──────── The data ────────

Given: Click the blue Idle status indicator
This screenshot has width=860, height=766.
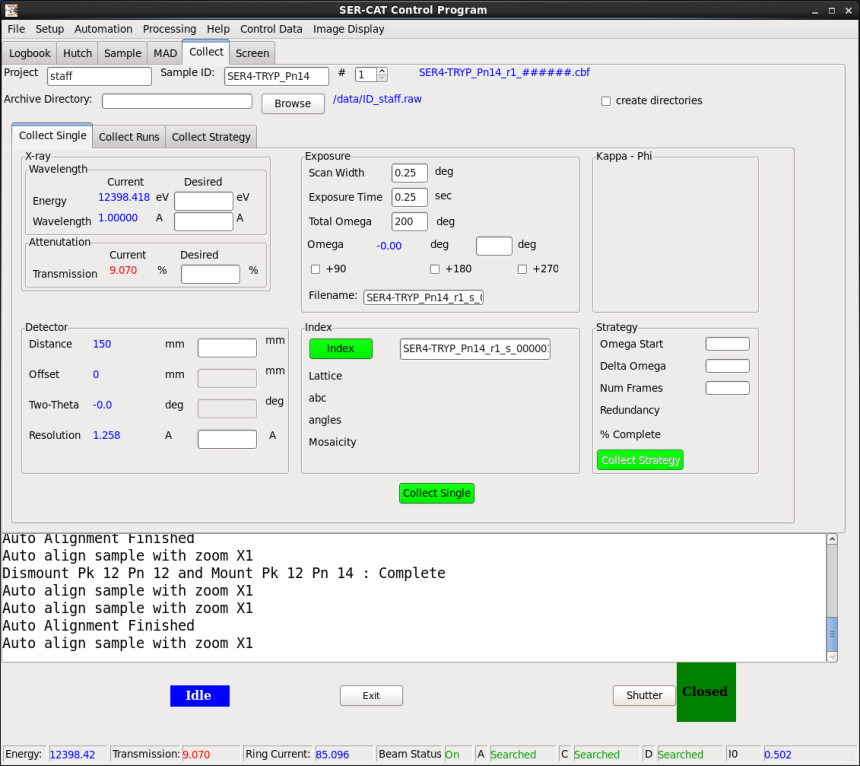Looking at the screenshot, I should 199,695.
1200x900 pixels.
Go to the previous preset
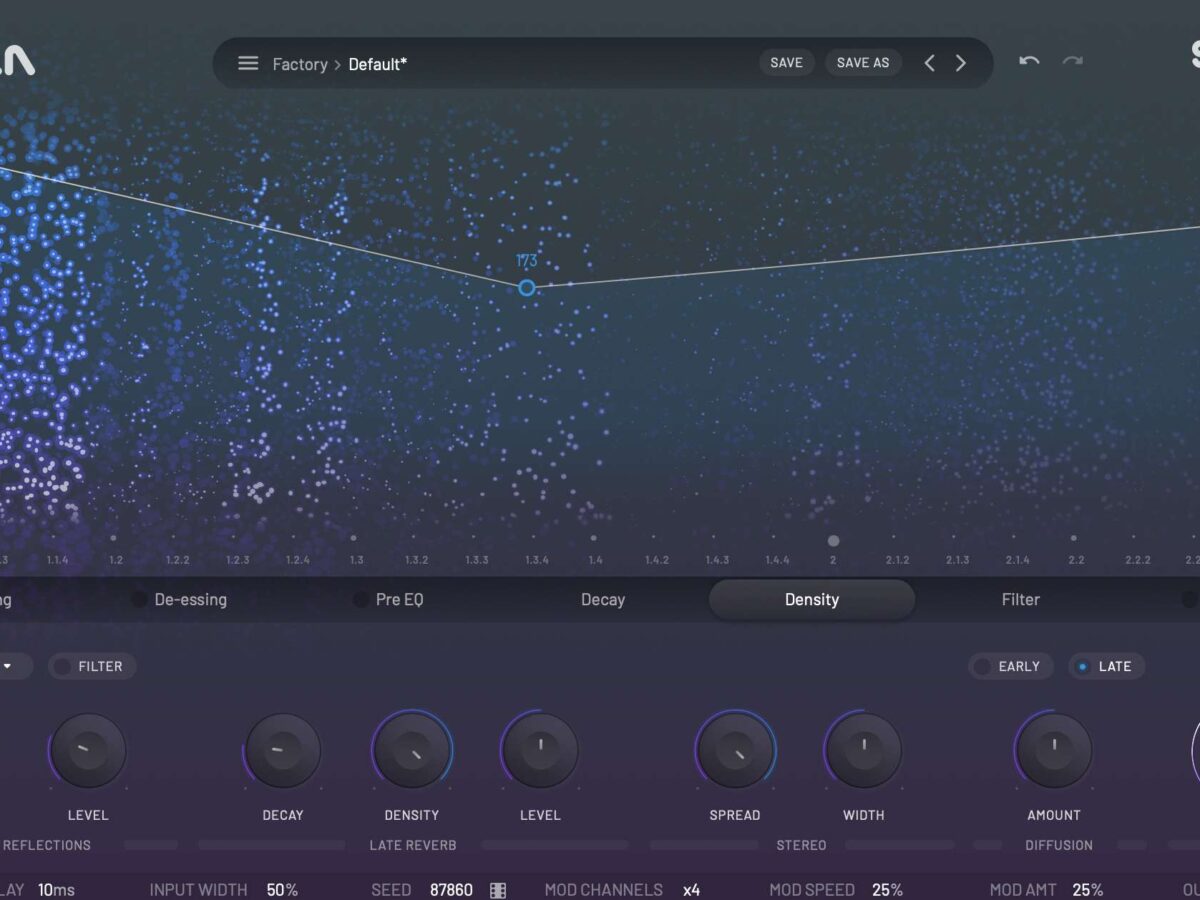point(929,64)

────────
──────── The data ────────

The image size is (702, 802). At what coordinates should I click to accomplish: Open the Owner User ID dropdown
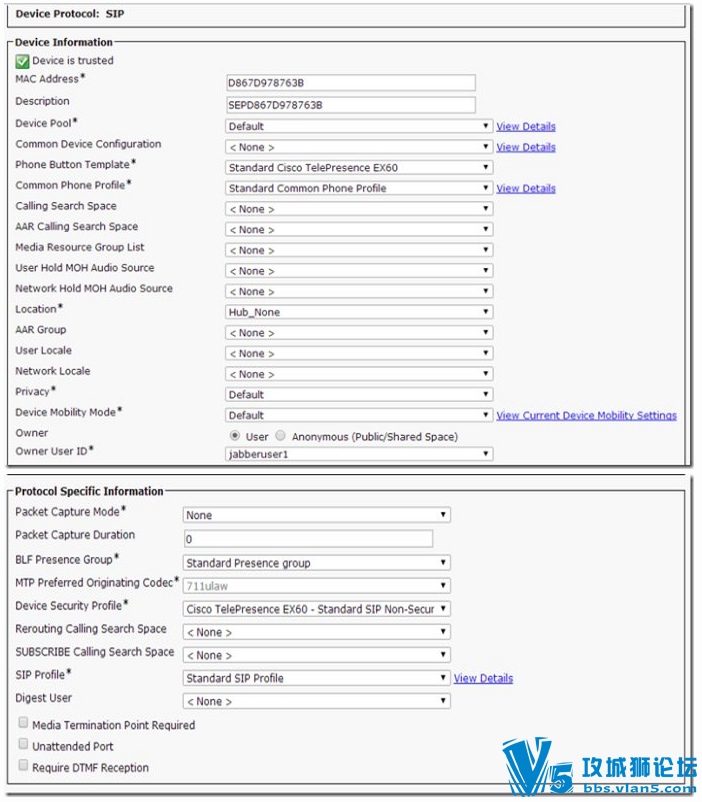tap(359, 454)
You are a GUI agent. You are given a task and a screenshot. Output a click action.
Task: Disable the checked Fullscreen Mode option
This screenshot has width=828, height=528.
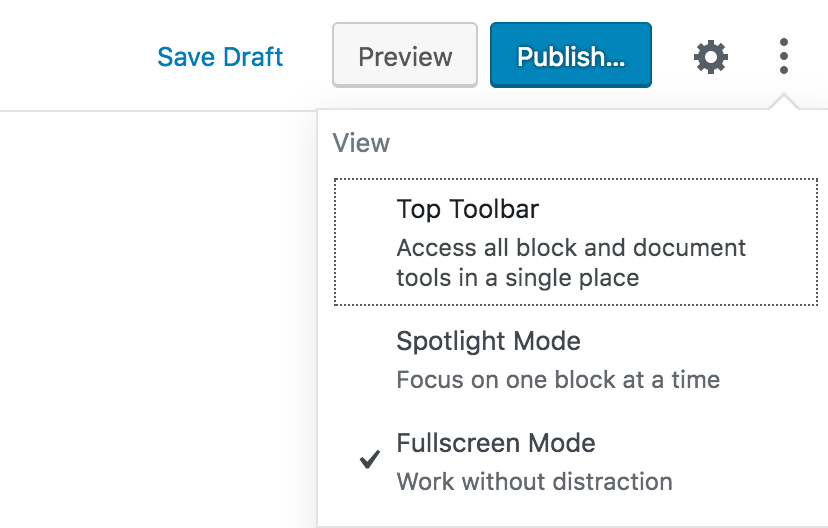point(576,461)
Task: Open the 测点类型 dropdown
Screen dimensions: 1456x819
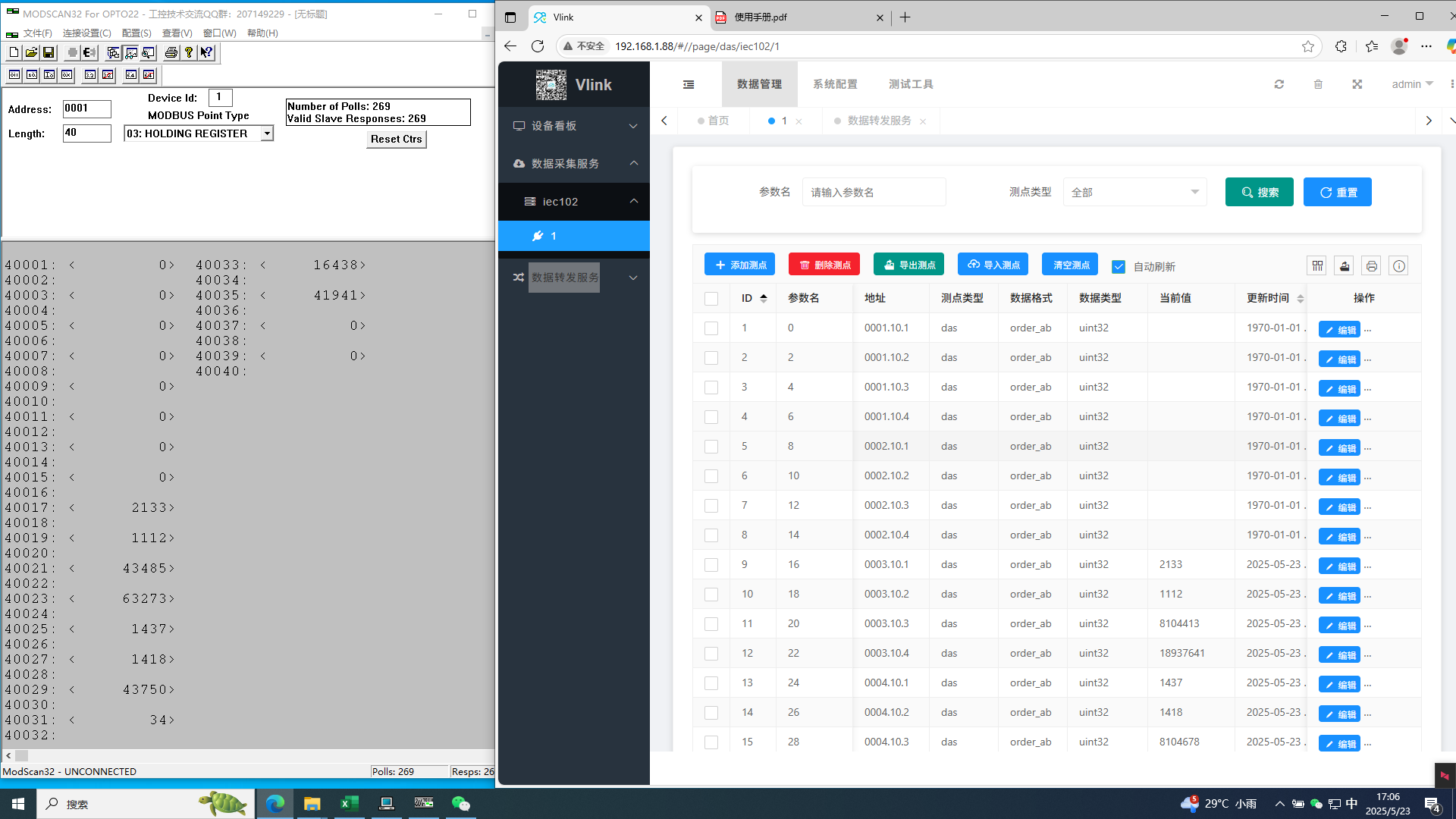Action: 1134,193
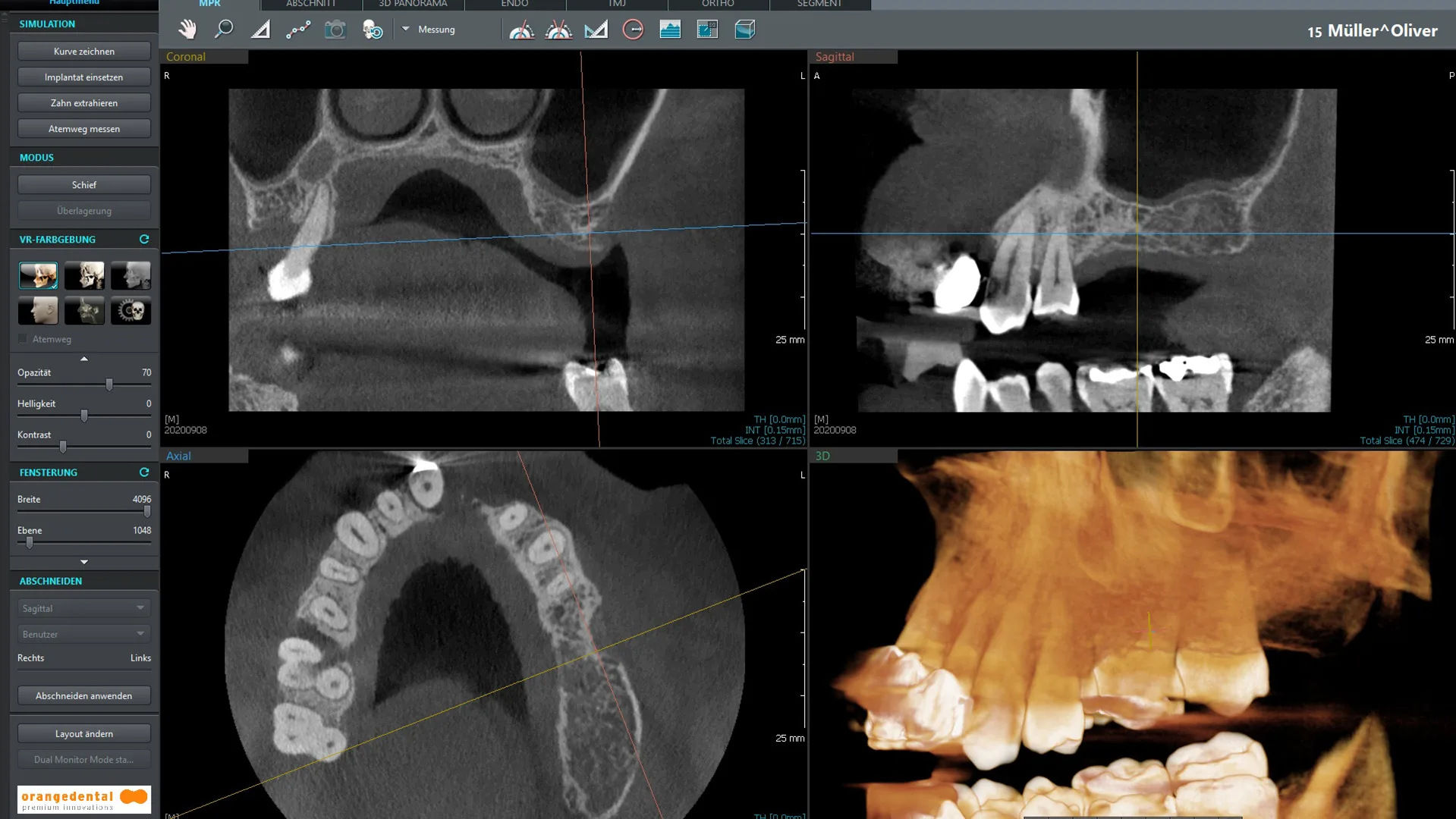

────────

> **Instructions to follow**
Print again the lines running from the line with "Given: Click the blue Idle status indicator" to the line with "point(929,64)", both ends included, and leave the pictures out of your answer.

> **Result of the task**
Given: Click the blue Idle status indicator
This screenshot has width=860, height=766.
Looking at the screenshot, I should 199,695.
1200x900 pixels.
Go to the previous preset
point(929,64)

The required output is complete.